I stumbled into The Corner one morning at dawn with my friends Bob and Brenda, fell into one of the ripped leatherette chairs and looked up from my coffee. On the wall were full-size body casts of naked people (many of them fat and saggy) in shades of plum and grape.

“Just what you want to see with your bacon and eggs, isn’t it?” cracked Brenda. “Tits and ass.”

Luckily, we had taken a window table and I could look out onto Westport Road. I dug into a platter of split biscuits covered with a pasty gravy that tasted only of black pepper and the dried red pepper flakes someone had shaken over the surface. The greasy vegetable quiche suffered as well, its broccoli, peppers and mushrooms dried out under a gloppy deluge of cheese. Compared with those disappointments, a hot plate of deflated pancakes was just fine.

Bob was happy with an order of the “Classic Bennie,” a version of eggs Benedict swimming in enough hollandaise to float the Queen Mary. Brenda, always a wild card in the morning (she prefers ravioli to eggs), ordered a BLT on white toast and gave the waitress a dirty look when it arrived on cold, limp bread.

“Do you want me to, uh, bring you some toast?” asked the server, who wasn’t much more awake than we were.

“And make it snappy, sister,” barked Brenda, a veteran waitress herself. Her mood improved only when a young customer walked in wearing a T-shirt we could all appreciate at that ungodly hour; it read “Professional Ass Kicker.”
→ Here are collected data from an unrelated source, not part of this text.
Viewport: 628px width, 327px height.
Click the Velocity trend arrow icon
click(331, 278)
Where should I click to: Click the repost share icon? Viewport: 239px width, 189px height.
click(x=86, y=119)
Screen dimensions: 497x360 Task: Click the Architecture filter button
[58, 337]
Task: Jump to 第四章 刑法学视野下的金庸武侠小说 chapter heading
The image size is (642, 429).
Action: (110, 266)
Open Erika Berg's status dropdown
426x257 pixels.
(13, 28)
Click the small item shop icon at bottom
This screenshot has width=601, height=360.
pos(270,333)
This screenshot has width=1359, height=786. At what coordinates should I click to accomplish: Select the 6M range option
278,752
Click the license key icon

In spirit, The Corner hasn’t changed since Friedman’s death in 1992. The servers, who don’t wear uniforms, have a laissez-faire attitude that some customers adore and others find annoying. I experienced the full range of responses. Another morning, I was served by a young man with so much bouncy personality, I felt he wasn’t waiting on me but auditioning for a spot in Late Night Theatre’s next show. That day I sampled the “Chef’s Mess,” which turned out to be a satisfying scramble of pork sausage, ham, bacon, mushrooms and red peppers (a nicely filling little number for four bucks, including toast). The apple-cinnamon coffee cake arrived steaming, fresh out of the microwave. Those ovens do a strange number on pastry, turning it from cake to concrete if you don’t eat it all right away — which I did.

A few days later, I returned for lunch with my friend Lesa, an unrepentant smoker. She loves The Corner for that reason: “There’s a nice big smoking section and people don’t treat you like a damn pariah if you want a cigarette with your french fries,” she said as she lit a Marlboro at our table.

The Corner’s lunch menu is an elaborate conglomeration of typical diner offerings (burgers, patty melts, salads) and more exotic choices, such as burritos, baba ghanoush and tabouli. Lesa wanted a thick, greasy cheeseburger stacked with crisp bacon, lettuce and tomato on a sesame-seed bun. And fries.

“They have the best french fries here,” Lesa said as she blew a puff of smoke in the direction of the model-thin femme fatale at the next table, who artfully ordered her lunch while maintaining a conversation on her cell phone.

After waffling between a pita stuffed with hummus, tabouli, tomato and cheese and a more fattening pork tenderloin sandwich, I went with the latter, which transcended its high-school-cafeteria aura after I loaded the bun with onion, mayo and a fat pickle wedge.

“You’re in the mood for a little grease!” the server said, bubbling with forced effervescence. I might have blown a little nicotine in her face, too, if I had been smoking. Instead, I proved her right, devouring every thick, crisp french fry in the basket while trying not to look up at the saggy sculptured belly hanging on the wall above my head.

Some ideas are best not mixed with food. I wanted to fall in love with The Corner this time. I really did. But whatever allure this venerable nook has for its faithful following, it just doesn’t seduce me.